A debate, in common parlance, means a discussion of a particular subject in which people express different opinions. An organized debate is a regulated discussion of a proposition between two matched sides, generally ending with a vote or other decision. Debate improves one's public speaking and critical thinking abilities and is considered to be the only intellectually honest way of solving a problem (other than revelation).
Organized debate has become an organized sport in high schools and college. Different types of debate take place in these competitions, including Policy Debate, Lincoln-Douglass Debate, Parliamentary Debate, and Public Forum Debate.*
Policy Debate is the most common High School debate. It is set up into eight speeches, structured as followed.
1 Affirmative constructive(1ac) - in the 1ac, the affirmative team reads all of there affirmative evidence. There is an eight minute time limit.
1 Negative constructive(1nc) - in the 1nc, the negative team will read negative evidence. There is an eight minute time limit.
2 Affirmative constructive(2ac) - in the 2ac, the affirmative will attempt to counter all of the negative evidence. The 2ac is often considered the make or break moment for the affirmative. There is an eight minute time limit.
2 Negative constructive(2nc) - in the 2nc, the negative will argue half of there negative arguments, as the negative also has the next speech. There is an eight minute time limit.
1 Negative rebuttal(1nr) - in the 1nr, the negative will argue the other half of there arguments.
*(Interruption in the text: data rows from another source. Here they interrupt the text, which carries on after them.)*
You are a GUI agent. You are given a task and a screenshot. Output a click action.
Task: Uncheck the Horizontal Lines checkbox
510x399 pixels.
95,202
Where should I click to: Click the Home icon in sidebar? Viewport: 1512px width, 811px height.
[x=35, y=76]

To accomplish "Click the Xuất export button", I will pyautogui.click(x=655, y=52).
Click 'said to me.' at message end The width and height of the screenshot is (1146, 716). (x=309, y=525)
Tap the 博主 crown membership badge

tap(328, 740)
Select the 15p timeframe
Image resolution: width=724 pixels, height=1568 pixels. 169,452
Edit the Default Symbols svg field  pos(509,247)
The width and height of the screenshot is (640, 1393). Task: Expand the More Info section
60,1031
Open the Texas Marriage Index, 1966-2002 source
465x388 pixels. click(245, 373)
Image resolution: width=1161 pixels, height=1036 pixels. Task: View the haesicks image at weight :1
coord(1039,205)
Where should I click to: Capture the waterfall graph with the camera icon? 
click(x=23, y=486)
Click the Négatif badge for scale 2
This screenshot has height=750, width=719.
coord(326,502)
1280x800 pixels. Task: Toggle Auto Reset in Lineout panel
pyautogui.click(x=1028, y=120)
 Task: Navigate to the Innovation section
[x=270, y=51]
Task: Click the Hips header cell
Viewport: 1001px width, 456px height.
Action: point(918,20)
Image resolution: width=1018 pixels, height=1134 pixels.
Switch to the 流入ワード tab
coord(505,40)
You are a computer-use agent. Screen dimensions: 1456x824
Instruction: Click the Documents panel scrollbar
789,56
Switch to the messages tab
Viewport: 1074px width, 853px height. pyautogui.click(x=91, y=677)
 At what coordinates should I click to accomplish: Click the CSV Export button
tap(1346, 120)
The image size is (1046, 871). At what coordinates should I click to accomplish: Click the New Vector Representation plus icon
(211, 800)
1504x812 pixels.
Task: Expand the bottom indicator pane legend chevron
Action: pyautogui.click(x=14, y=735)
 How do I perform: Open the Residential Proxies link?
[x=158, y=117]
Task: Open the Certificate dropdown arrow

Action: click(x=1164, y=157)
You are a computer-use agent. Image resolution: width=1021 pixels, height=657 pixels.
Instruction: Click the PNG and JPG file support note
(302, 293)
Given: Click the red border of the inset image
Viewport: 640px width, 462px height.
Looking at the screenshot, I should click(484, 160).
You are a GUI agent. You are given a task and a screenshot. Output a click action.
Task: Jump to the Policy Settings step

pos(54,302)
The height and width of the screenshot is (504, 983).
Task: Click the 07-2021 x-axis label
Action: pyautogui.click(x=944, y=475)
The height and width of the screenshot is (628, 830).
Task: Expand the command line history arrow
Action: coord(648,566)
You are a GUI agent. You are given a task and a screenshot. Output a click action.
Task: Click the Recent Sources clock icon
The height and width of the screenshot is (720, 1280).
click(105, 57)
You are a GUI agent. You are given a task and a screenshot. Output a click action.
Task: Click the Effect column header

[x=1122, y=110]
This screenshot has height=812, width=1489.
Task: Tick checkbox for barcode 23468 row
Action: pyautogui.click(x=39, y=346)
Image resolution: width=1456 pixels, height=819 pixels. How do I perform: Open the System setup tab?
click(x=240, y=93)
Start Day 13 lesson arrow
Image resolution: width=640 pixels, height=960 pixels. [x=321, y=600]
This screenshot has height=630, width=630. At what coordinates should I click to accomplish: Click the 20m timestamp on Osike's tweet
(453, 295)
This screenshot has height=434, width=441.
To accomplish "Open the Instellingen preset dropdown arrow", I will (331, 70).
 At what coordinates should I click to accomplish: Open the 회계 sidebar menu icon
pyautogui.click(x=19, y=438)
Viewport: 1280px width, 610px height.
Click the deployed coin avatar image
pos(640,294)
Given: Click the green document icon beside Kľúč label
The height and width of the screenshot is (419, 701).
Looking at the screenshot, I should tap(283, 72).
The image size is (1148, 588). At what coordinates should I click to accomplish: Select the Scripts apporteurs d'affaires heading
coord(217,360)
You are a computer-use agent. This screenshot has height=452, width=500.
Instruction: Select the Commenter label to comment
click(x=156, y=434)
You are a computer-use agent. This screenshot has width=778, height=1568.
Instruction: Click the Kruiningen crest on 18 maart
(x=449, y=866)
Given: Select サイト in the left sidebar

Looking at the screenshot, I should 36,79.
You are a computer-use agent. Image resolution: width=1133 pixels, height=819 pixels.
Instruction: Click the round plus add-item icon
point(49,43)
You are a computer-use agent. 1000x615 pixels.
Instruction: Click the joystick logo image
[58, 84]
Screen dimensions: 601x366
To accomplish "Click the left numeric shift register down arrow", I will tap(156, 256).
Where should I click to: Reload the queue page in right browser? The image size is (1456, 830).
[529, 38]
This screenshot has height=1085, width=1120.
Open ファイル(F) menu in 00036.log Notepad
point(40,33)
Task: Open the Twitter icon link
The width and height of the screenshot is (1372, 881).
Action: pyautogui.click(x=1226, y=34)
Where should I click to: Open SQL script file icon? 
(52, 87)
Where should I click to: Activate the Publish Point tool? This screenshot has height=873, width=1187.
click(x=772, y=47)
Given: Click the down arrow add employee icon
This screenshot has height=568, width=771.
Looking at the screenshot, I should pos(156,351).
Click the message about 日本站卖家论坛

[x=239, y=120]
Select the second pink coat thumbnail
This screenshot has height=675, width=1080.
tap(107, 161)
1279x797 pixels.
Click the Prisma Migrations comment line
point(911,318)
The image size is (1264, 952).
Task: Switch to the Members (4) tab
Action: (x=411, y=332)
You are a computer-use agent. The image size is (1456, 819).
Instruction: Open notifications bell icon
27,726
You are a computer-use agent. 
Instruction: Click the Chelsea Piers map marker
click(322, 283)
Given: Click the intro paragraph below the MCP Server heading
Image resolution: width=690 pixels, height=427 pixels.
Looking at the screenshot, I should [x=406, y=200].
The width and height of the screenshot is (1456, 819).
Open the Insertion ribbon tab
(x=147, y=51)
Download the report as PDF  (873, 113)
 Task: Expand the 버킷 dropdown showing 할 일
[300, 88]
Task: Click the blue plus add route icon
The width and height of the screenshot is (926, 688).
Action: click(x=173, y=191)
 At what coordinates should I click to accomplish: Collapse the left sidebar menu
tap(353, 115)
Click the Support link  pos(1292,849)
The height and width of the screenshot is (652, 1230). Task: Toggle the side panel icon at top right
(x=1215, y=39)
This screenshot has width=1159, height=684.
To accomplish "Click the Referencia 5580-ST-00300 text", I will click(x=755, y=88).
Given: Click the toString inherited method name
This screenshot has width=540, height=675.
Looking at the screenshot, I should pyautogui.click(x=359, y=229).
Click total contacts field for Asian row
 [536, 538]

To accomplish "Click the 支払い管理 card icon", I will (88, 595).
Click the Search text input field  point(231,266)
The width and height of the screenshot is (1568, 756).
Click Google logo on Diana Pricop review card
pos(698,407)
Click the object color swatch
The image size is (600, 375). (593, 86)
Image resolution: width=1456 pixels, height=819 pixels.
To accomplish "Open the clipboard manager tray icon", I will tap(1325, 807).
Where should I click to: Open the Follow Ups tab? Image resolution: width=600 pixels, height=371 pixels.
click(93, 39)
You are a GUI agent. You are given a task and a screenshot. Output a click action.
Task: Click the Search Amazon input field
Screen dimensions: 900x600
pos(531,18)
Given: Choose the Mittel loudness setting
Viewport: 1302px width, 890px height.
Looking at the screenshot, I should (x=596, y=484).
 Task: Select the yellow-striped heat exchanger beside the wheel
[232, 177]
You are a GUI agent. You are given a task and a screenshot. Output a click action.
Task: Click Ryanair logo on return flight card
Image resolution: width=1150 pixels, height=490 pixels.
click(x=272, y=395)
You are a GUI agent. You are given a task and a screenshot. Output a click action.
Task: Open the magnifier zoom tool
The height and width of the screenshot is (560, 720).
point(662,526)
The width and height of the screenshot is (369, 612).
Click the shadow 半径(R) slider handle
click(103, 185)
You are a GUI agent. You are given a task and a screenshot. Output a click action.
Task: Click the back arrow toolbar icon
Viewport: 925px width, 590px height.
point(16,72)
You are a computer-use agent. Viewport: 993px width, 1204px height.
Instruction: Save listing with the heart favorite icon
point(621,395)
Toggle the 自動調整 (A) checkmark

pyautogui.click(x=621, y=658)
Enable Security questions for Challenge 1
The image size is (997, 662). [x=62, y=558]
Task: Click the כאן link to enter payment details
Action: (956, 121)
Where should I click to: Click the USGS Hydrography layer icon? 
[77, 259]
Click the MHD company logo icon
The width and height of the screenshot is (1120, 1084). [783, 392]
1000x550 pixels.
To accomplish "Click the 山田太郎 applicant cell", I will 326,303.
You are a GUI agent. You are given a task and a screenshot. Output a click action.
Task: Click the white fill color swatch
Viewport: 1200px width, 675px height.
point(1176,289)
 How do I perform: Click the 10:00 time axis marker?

There is a five minute time limit.
1 Affirmative rebuttal(1ar) - the 1ar is considered by many to be the hardest speech in policy debate, as the affirmative has five minutes to rebutt the thirteen minute neg block.
2 Negative rebuttal(2nr) - the 2nr is the negatives last speech and they will usually take half of there argument against the affirmative. There is a five minute time limit.
2 Affirmative rebuttal(2ar) - The affirmative will take all advantages and attempt to win. There is a five minute time limit.
Due to the revealing nature of debate, dishonest organizations will avoid engaging openly with their opponents in debate. Some sites who criticise Conservapedia, for example, have been known to refuse to engage in open debate out of fear that their stance would be exposed as hollow rhetoric. Conservapedia is a perfect example of democratic debate at work, with the views of all openly welcomed and debated without bias or prejudice. Wikipedia is well known to lack any decent standard of debate, and instead enforces liberal views on its articles.
- ↑ Debate has been inextricably intertwined with the concept of the open society, as democratic societies depend upon the free and open exchange of ideas, providing a contrast to the totalitarian regimes where a limited set of ideas are imposed as absolute truths.